The fault is named for the Town of Clarendon in Orleans County and Linden, a hamlet of the Town of Bethany in Genesee County. Since 1929, numerous smaller earthquakes have been attributed to this system, including a 2.6 earthquake on March 29, 2020, which had an epicenter in Medina.

The first published reference to this fault was written by George H. Chadwick and was published in the 1920 Geological Society of America Bulletin #31. Previously, D.H. Williams, a geologist with the Dominion Natural Gas Company, was the first to recognize the existence of the fault in the East Bethany – East Alexander area of Genesee County.

In 1975, Arthur Van Tyne prepared a detailed report on the Clarendon-Linden Structure of Western New York.
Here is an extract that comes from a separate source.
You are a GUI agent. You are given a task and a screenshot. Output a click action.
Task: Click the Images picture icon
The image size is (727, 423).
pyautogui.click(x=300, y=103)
He noted that three main faults ran north-south and that two subsidiary faults parallel the central major fault, the Clarendon- Linden fault. This report was responsible for the 1975 decision to discontinue proposals to locate nuclear power plants along the Lake Ontario shoreline in Niagara and Orleans counties.

Articles about earthquakes invariably end with a paragraph speculating on the possibility or probability of future occurrences. Geologists generally “hedge their bets” with ominously portentous statements indicating that seismic risk in this area is “not negligible.” Geologist Walter Mitronovas explained it thus:

“Compared to the states of Alaska and California, New York State has a considerably lower earthquake hazard. This does not necessarily imply the absence of larger destructive earthquakes: it implies only that earthquakes of all sizes will be less frequent”

(From information compiled in 1982 by former Town of Clarendon Historian, Alan J. Isselhard.)